___ Dataset excerpts ___
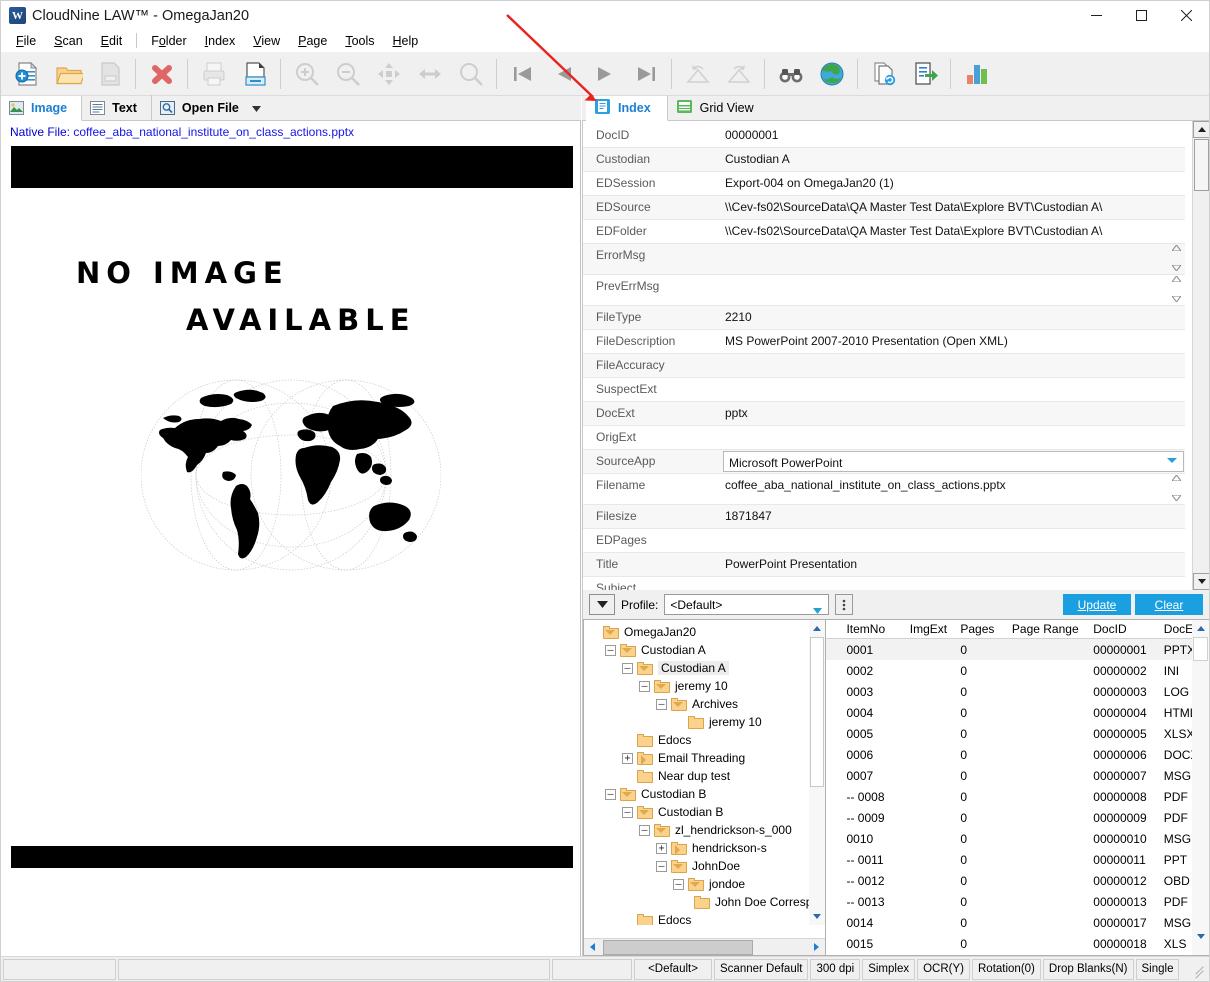 The width and height of the screenshot is (1210, 982). I want to click on menu-help: Help, so click(406, 41).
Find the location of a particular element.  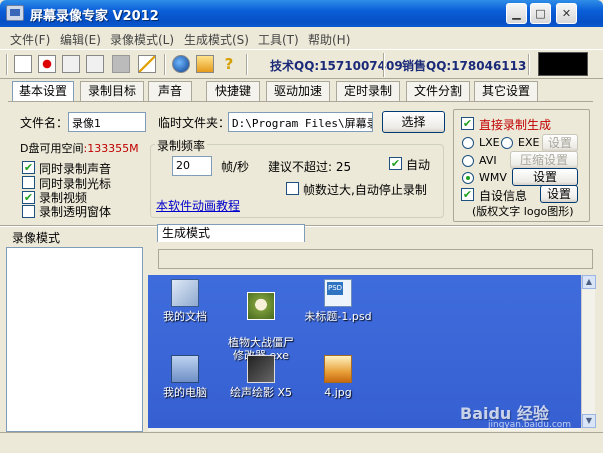

format-lxe-label: LXE is located at coordinates (490, 142).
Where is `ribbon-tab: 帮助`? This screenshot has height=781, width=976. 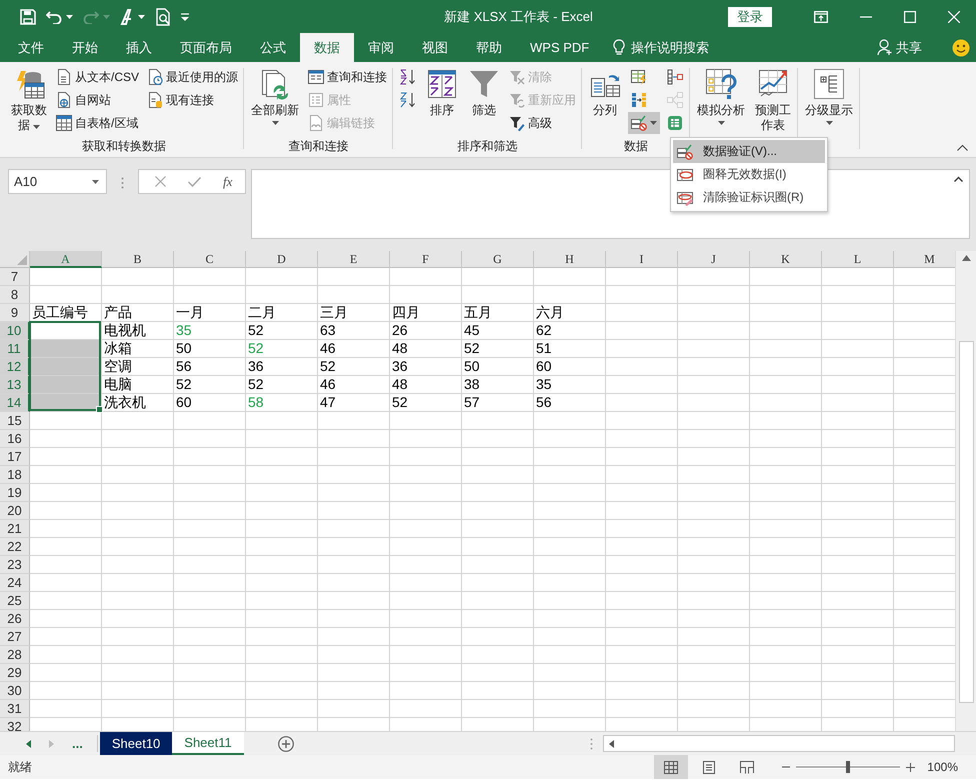
ribbon-tab: 帮助 is located at coordinates (489, 48).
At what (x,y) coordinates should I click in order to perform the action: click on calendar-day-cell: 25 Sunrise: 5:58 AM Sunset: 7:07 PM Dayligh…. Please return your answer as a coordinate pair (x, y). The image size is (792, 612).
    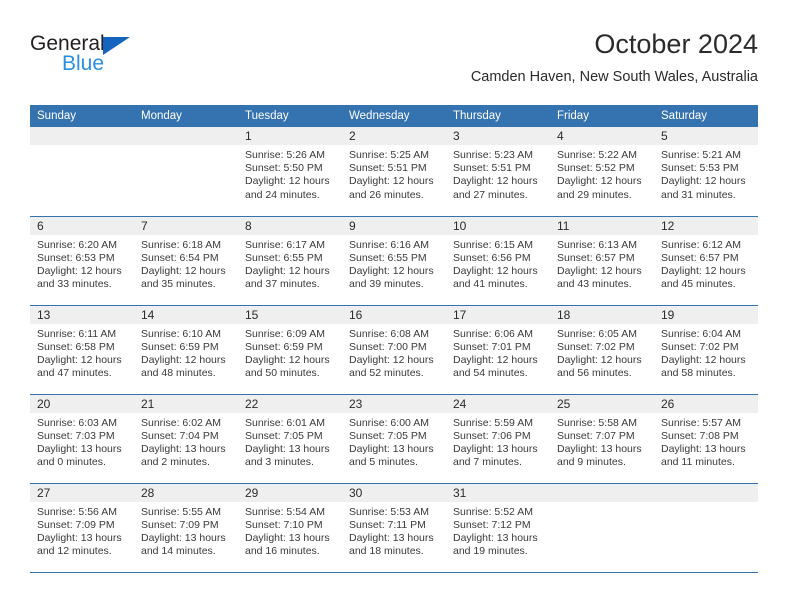
    Looking at the image, I should click on (602, 438).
___
◆ What the exercise asks ◆
Reproduce the records starting at the line that contains "has height=781, width=976." and ending at the final line of the records. Leave the pictures out of your answer.

◆ Written answer ◆
Where is `ribbon-tab: 帮助`? This screenshot has height=781, width=976. 
ribbon-tab: 帮助 is located at coordinates (489, 48).
At what (x,y) coordinates should I click in order to perform the action: click on calendar-day-cell: 25 Sunrise: 5:58 AM Sunset: 7:07 PM Dayligh…. Please return your answer as a coordinate pair (x, y). The image size is (792, 612).
    Looking at the image, I should click on (602, 438).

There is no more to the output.